Copy out the lines below that hold the word "section".

Pixel coordinate grounding data:
***
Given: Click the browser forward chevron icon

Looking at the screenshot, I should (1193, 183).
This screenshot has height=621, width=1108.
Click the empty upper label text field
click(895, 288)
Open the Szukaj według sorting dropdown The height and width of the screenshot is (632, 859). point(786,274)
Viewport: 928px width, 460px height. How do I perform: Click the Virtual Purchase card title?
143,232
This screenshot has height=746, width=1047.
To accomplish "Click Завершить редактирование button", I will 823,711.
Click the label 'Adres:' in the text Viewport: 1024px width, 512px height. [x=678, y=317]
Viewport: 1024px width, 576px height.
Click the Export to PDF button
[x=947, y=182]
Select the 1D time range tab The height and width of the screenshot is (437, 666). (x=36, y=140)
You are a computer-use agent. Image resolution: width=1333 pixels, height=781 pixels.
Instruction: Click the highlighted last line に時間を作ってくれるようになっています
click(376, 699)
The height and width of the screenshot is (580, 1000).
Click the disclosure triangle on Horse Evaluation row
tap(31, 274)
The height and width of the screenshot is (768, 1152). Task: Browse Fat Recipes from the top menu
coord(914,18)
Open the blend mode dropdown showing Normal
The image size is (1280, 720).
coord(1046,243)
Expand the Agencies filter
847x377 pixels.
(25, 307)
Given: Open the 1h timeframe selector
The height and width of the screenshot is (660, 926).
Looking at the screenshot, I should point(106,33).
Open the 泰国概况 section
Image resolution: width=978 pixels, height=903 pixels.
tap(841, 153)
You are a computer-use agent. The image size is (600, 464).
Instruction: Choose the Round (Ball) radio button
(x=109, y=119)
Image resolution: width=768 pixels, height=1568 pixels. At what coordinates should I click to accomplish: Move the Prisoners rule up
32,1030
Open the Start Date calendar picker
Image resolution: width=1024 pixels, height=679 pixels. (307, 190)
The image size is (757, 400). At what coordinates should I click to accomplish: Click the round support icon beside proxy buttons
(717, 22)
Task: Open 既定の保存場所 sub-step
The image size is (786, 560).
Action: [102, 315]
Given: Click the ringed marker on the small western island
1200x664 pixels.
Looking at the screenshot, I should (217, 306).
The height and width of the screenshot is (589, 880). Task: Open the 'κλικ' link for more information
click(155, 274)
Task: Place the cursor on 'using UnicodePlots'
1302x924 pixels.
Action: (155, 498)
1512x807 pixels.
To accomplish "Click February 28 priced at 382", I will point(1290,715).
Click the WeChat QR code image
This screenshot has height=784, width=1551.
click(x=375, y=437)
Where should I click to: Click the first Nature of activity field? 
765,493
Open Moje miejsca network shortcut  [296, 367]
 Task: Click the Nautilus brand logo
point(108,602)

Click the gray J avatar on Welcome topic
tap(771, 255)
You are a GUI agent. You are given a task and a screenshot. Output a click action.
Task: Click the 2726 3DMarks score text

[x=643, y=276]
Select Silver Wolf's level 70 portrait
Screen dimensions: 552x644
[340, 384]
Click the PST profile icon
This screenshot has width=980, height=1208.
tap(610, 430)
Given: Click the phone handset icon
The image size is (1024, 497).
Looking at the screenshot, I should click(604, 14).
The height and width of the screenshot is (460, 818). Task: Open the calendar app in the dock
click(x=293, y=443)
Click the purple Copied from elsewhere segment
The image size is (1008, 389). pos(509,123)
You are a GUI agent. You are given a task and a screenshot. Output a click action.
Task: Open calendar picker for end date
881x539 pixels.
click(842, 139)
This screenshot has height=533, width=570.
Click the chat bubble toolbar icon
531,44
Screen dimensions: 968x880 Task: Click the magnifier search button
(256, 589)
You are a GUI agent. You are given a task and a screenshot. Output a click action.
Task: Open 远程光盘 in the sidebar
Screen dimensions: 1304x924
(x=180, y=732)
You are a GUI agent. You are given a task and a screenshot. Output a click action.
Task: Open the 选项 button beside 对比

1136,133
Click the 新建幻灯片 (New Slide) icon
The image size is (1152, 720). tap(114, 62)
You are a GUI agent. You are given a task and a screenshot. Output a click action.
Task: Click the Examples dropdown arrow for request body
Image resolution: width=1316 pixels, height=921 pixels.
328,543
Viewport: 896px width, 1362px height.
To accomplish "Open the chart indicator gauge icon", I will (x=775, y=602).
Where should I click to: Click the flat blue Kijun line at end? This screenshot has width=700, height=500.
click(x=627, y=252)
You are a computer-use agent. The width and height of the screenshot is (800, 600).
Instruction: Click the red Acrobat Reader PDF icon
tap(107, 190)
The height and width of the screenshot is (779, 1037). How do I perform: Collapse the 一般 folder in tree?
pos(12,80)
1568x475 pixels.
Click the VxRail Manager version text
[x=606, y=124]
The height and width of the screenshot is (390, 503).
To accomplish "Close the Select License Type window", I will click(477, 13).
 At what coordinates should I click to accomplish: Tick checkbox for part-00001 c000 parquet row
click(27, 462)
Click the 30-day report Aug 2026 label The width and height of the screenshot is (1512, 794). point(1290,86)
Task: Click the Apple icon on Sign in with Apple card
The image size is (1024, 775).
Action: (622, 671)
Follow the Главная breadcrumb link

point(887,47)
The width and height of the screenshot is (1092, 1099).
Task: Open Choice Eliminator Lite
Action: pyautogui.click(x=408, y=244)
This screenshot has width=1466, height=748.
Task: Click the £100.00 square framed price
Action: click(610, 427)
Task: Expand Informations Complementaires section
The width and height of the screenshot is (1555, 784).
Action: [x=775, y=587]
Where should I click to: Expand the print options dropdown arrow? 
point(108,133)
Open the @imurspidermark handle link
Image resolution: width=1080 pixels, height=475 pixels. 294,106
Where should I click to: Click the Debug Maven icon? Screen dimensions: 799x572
***
__ANSWER BELOW__
Open the 泰国概况 section
Task: Expand Informations Complementaires section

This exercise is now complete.